Text and item location entries:
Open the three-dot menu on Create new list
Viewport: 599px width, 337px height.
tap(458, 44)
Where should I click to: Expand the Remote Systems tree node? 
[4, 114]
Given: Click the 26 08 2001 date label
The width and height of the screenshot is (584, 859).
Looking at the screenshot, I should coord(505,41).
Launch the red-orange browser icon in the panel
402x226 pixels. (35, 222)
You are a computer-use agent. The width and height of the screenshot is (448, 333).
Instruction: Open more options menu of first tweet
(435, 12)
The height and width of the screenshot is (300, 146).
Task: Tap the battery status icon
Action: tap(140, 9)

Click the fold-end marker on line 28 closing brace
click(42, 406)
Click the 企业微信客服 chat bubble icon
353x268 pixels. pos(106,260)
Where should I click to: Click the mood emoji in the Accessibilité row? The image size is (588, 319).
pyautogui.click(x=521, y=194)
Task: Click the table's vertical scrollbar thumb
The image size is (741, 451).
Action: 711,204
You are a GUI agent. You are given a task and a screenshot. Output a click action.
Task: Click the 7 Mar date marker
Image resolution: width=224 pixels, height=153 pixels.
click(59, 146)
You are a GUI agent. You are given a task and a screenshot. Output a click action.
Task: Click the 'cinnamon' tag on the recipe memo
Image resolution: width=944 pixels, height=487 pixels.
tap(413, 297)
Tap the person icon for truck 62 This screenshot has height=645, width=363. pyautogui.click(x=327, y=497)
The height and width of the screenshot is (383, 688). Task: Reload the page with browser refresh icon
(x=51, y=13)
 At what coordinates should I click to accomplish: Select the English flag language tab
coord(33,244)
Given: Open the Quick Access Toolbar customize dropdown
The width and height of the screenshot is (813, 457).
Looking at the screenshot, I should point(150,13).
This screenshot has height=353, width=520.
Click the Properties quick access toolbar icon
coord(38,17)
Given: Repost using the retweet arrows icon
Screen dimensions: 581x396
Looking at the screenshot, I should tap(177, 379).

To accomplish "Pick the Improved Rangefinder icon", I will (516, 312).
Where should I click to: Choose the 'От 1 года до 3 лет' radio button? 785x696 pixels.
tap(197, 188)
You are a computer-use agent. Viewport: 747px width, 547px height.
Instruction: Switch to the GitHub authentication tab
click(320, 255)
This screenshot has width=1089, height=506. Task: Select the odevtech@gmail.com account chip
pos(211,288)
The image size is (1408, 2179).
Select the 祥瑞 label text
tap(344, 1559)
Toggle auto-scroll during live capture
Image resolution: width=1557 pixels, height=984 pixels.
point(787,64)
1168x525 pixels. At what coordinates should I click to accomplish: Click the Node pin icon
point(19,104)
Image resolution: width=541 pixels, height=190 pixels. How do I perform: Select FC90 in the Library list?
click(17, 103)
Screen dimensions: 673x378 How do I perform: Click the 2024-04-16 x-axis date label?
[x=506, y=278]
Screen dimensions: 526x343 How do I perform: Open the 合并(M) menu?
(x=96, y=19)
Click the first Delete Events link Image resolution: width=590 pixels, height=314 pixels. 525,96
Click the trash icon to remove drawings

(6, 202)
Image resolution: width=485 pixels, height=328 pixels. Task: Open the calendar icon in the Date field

* Description of the task *
Rewrite all of the entries above as a JSON list of strings, with one string for each line and no blank lines.

* Correct output *
[
  "Open the three-dot menu on Create new list",
  "Viewport: 599px width, 337px height.",
  "tap(458, 44)",
  "Where should I click to: Expand the Remote Systems tree node? ",
  "[4, 114]",
  "Given: Click the 26 08 2001 date label",
  "The width and height of the screenshot is (584, 859).",
  "Looking at the screenshot, I should coord(505,41).",
  "Launch the red-orange browser icon in the panel",
  "402x226 pixels. (35, 222)",
  "You are a computer-use agent. The width and height of the screenshot is (448, 333).",
  "Instruction: Open more options menu of first tweet",
  "(435, 12)",
  "The height and width of the screenshot is (300, 146).",
  "Task: Tap the battery status icon",
  "Action: tap(140, 9)",
  "Click the fold-end marker on line 28 closing brace",
  "click(42, 406)",
  "Click the 企业微信客服 chat bubble icon",
  "353x268 pixels. pos(106,260)",
  "Where should I click to: Click the mood emoji in the Accessibilité row? The image size is (588, 319).",
  "pyautogui.click(x=521, y=194)",
  "Task: Click the table's vertical scrollbar thumb",
  "The image size is (741, 451).",
  "Action: 711,204",
  "You are a GUI agent. You are given a task and a screenshot. Output a click action.",
  "Task: Click the 7 Mar date marker",
  "Image resolution: width=224 pixels, height=153 pixels.",
  "click(59, 146)",
  "You are a GUI agent. You are given a task and a screenshot. Output a click action.",
  "Task: Click the 'cinnamon' tag on the recipe memo",
  "Image resolution: width=944 pixels, height=487 pixels.",
  "tap(413, 297)",
  "Tap the person icon for truck 62 This screenshot has height=645, width=363. pyautogui.click(x=327, y=497)",
  "The height and width of the screenshot is (383, 688). Task: Reload the page with browser refresh icon",
  "(x=51, y=13)",
  " At what coordinates should I click to accomplish: Select the English flag language tab",
  "coord(33,244)",
  "Given: Open the Quick Access Toolbar customize dropdown",
  "The width and height of the screenshot is (813, 457).",
  "Looking at the screenshot, I should point(150,13).",
  "This screenshot has height=353, width=520.",
  "Click the Properties quick access toolbar icon",
  "coord(38,17)",
  "Given: Repost using the retweet arrows icon",
  "Screen dimensions: 581x396",
  "Looking at the screenshot, I should tap(177, 379).",
  "To accomplish \"Pick the Improved Rangefinder icon\", I will (516, 312).",
  "Where should I click to: Choose the 'От 1 года до 3 лет' radio button? 785x696 pixels.",
  "tap(197, 188)",
  "You are a computer-use agent. Viewport: 747px width, 547px height.",
  "Instruction: Switch to the GitHub authentication tab",
  "click(320, 255)",
  "This screenshot has width=1089, height=506. Task: Select the odevtech@gmail.com account chip",
  "pos(211,288)",
  "The image size is (1408, 2179).",
  "Select the 祥瑞 label text",
  "tap(344, 1559)",
  "Toggle auto-scroll during live capture",
  "Image resolution: width=1557 pixels, height=984 pixels.",
  "point(787,64)",
  "1168x525 pixels. At what coordinates should I click to accomplish: Click the Node pin icon",
  "point(19,104)",
  "Image resolution: width=541 pixels, height=190 pixels. How do I perform: Select FC90 in the Library list?",
  "click(17, 103)",
  "Screen dimensions: 673x378 How do I perform: Click the 2024-04-16 x-axis date label?",
  "[x=506, y=278]",
  "Screen dimensions: 526x343 How do I perform: Open the 合并(M) menu?",
  "(x=96, y=19)",
  "Click the first Delete Events link Image resolution: width=590 pixels, height=314 pixels. 525,96",
  "Click the trash icon to remove drawings",
  "(6, 202)",
  "Image resolution: width=485 pixels, height=328 pixels. Task: Open the calendar icon in the Date field"
]